Liberal Elite Plays by Its Own Rules
Liberal politicians always talk about making the rich pay more taxes, except when they are the rich — which, more often than not, they are.
Then they tend to divide into two camps: those who fail to pay all their taxes and those who defend those who fail to pay all their taxes.
They are — to paraphrase Scott Fitzgerald — different from you and me. They play by their own rules.
Over the last two weeks, the Obama administration treated regular Americans to a rare peek into how these rules work.
Last Monday, the Senate took up the confirmation of Timothy Geithner as treasury secretary even after it was discovered Geithner had failed to pay about $34,000 in taxes. Geithner apologized to the Senate Finance Committee for “mistakes” in filling out his tax returns.
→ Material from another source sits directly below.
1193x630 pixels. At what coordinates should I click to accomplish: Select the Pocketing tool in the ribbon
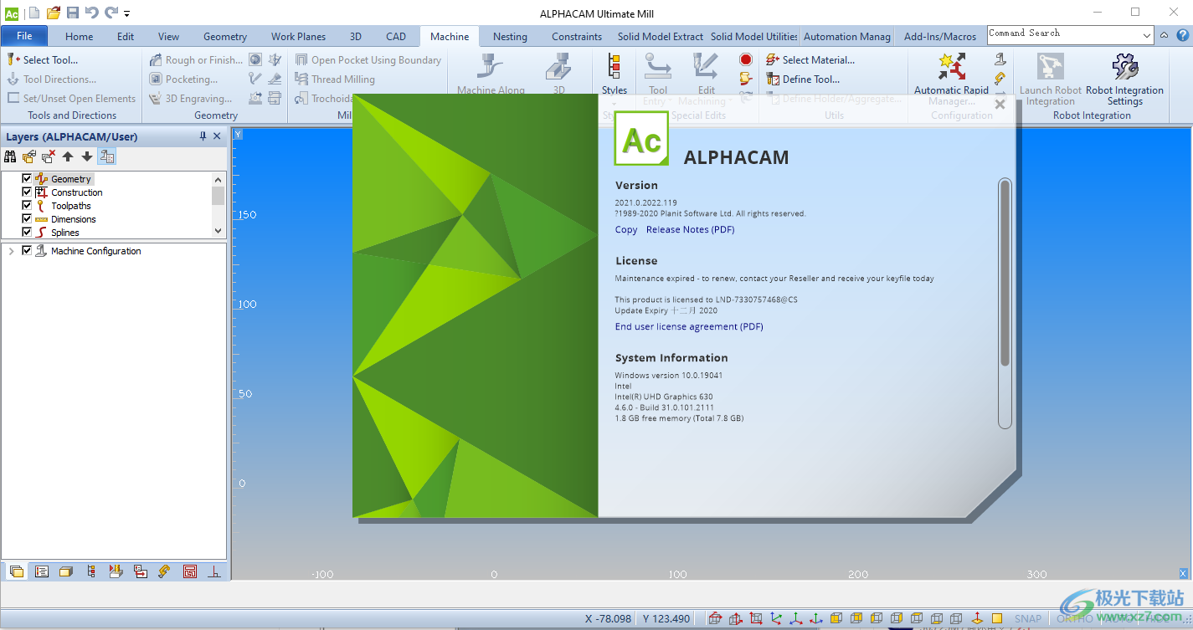click(x=190, y=78)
“These were careless mistakes. They were avoidable mistakes,” he said. “But they were unintentional. I should have been more careful.”
Should it have mattered that Geithner was so “careless” in financial matters?
Here’s a hint: As treasury secretary, Geithner will not only oversee the $700 billion financial industry bailout, he will also oversee the Internal Revenue Service, which enforces the tax laws.
Nonetheless, President Obama took Geithner’s “careless” approach to paying taxes in stride. He called it an “innocent mistake” and pushed the nomination through the Senate, where 10 Republicans supported it and only three Democrats opposed.
Then it was discovered that two more Obama nominees had tax problems. In both instances, it involved the nominees’ tax treatment of what in a less politically correct era might have been called their personal servants.
President Obama had deemed Nancy Killefer so profoundly competent he named her both deputy director of the Office of Management and Budget and first-ever “chief performance officer” for the U.S. government.
When Obama announced he was naming her chief performance officer, he said he wanted to make sure all the new spending in his stimulus bill would be done efficiently. “I intend to make sure we have unprecedented measures to ensure that taxpayers keep track of how this money is spent,” he said.
But the District of Columbia, according to The Associated Press, had put a $946.69 lien on Killefer’s home for about five months in 2005 “for failure to pay unemployment compensation tax on household help.”
During the time Washington had a lien on her house, said AP, “Killefer and her husband, an economics professor, had two nannies to help care for their teenage son and daughter, and she had a personal assistant to run things when she was on the road, she told Harvard Business students back then.”
Killefer withdrew her nomination Tuesday morning, which may have also doomed the nomination of former Senate Majority Leader Tom Daschle.
President Obama deemed Daschle — like Killefer — so competent he gave him two jobs. Daschle would be both health and human services secretary and White House health-care czar. As “czar,” he was charged with formulating a national health-care plan (n.b. socialized medicine).
Daschle, it turned out, had to pay about $140,000 in back taxes and interest last month because among other things he had failed to pay taxes for the use of a chauffeur and limo that had been provided by one of his employers.
Daschle had planned to tough it out, and liberal politicians were ready to stand with him — including President Obama, who said he “absolutely” wanted Daschle confirmed.
But when Killefer bowed out, Daschle quickly followed.
So, why did Geithner get to stay, while Killefer and Daschle had to go? Was there a double standard at work here? No, seen properly, there was only one standard.
It is this: Liberals in Washington, D.C., see America divided into roughly three classes. There is governing class to which they belong. There is the ever-growing dependent class, whom they reward with government benefits and who in turn votes preponderantly to enhance the liberal power in Washington. And there is the middle class, who are expected to pay all their taxes and to pay them on time, so the governing class can use the revenue to enhance their own power by increasing the benefits paid to the dependent class.
Geithner, Killefer and Daschle were all members in good standing of the governing class, dedicated to increasing the size and power of government. Geithner was confirmed because the liberals figured they could get away with it. Killefer and Daschle were not because there was a risk that pushing them through now just might spark a middle-class revolt against the liberal agenda.
Killefer and Daschle had to go not because they broke the rules, but because the protracted controversies they might spark could threaten the liberals’ strategic goal: growing the government.